The Imperial Druid’s angle, concept-wise, would be the inherent natural order of things within the animal kingdom, providing control over this concept by graces of the celestial Court. Imperial Druids thus need to be neutral good and may utilize metal weapons and monk weapons, gaining their proficiencies…but at the cost of all armor and shield proficiencies.

 

The imperial druid also receives an imperial bond – either a domain chosen from air, earth, fire, good, celestial court, nobility and water or an animal companion with the Minor Foo Creature template at 1st level, the full foo creature template at 8th level and the imperial foo creature template at 18th level, but the companion neither receives evasion, nor improved evasion. Problem here: As written, the ability is obviously intended to modify animal companion, but does not explicitly state this, rendering it RAW an addition. While the intent is claer, RAW, this is still a nasty little oversight.

 

All right, you’ll now note something – firs of all, yes, the Celestial Court domain is provided herein. The domain allows for 1/day communion with spirits, which acts as commune with nature, with the caveat that it also works in dungeons, cities, etc. The ability has an improper type: It should be SP, not SU, being a text-book modified SP. Additionally, it lacks a CL, which is problematic.
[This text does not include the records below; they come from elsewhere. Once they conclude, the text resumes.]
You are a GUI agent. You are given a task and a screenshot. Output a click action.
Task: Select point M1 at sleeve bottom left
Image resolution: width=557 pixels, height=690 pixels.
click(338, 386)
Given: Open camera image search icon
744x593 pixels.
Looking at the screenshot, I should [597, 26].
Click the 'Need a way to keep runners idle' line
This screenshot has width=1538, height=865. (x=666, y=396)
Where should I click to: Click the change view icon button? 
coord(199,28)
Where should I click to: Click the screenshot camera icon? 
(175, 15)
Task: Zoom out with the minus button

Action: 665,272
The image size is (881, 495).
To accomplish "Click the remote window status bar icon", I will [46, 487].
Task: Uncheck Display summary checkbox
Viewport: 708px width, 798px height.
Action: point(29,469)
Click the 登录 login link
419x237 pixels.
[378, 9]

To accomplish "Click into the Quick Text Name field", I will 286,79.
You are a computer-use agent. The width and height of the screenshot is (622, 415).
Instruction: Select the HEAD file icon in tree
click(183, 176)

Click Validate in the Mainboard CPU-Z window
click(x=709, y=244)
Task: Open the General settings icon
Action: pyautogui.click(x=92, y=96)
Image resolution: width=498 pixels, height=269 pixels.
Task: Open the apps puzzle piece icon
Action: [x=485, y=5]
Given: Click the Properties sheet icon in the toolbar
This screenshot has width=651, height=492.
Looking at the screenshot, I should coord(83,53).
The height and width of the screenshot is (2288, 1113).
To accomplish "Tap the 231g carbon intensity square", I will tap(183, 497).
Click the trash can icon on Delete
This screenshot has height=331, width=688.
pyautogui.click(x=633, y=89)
The second ability falls prey to a similar issue: At 8th level, you can, as a standard action that does not provoke an AoO, call forth a celestial templated summon nature’s ally with a minimum Intelligence of 10, which remains for 1 round per level, with the summon nature’s ally spell-level being equal to 1/2 your class level (9th level version at 18th level) – while the wording is slightly wonky here, this still is okay.

 

The template progression of the foo-templates encounters an issue: The application of the minor foo creature template is pretty straight-forward; so is the imperial foo creature template, which modifies the regular foo creature template. However, I am not sure whether the regular foo creature template replaces the minor foo creature template or replaces it. Oh, and gaining paired protection and stone defense at level 1 is BRUTAL and makes the companion even more OP than level 1 companions already are.

 

Instead of nature sense and wild empathy, imperial druids may intimidate evil fey and evil outsiders, gaining +class level to the check. While the wording here is wonky, the ability works – though it is a boit odd in its presentation, implying that other characters can’t intimidate evil fey and outsiders…which is frankly, not true. The ability also nets Knowledge (nobility) as a class skill (which should be noted in the skill-section) and grants ” a +2 bonus to any skill-checks involving this skill”…so…to all Knowledge (Nobility)-checks? Is it me or is that redundant?

 

The imperial druid may also spontaneously convert non-domain spells (if applicable) to summon nature’s ally-spells of the same level, adding kami to the list of creatures that can be called.

 

Instead of woodland stride, trackless step and thousand faces, the imperial druid receives a scaling natural armor bonus and, at 10th level, hardness 4 (which scales up to 8), though this costs 5 feet of movement in three steps, reducing movement down to up to 10 feet. Hardness 4, bought with what can be countered by a level 1 spell. Hardness is better than DR; notably energy and ranged attacks halve their damage before applying hardness. This is INSANE, even with the caveat of not working in wild shape and being able to negate it via stone to flesh.

 

The Wild shape (gained at 4th level, with a delay) similarly allows for the addition of the lesser foo creature template, with sizes of the animal form chosen and class levels determining the foo-creature template that is gained, though the ability erroneously calls the first template gained “lesser” instead of “minor”, botching pretty nastily in the progression of the templates. Conversely, higher levels allow for the assumption of draconic forms, with foo templates added, though at least the breath weapons thus gained adhere to a daily limit.

 

Conclusion:

Editing and formatting are rather good on a formal level – there are no obvious typos and the like herein. Ona rules-language level, there are quite a few non-standard wordings, slightly unpleasant hiccups and the like, which partially render abilities more opaque then they should be. Layout adheres to an easy to read full-color two-column standard and the pdf comes fully bookmarked and with the good type of hand-crafted, actually helpful hyperlinks – kudos for those!

 

John Buckley has crafted a thematically cool archetype herein – the idea of a quasi-eastern druid with fitting servants, in service of the celestial bureaucracy is something I really enjoy in theme. Alas, beyond some unnecessary hiccups in the finer aspects of rules-language, this archetype is pretty much text-book power-creep. As presented, the imperial druid pretty much mops the floor with the regular druid, gaining superior summons, superior companions, superior bonds…and losing basically the fluff/utility tricks. The decreasing movement can be offset exceedingly easy and will never become an issue, so that also is pretty problematic.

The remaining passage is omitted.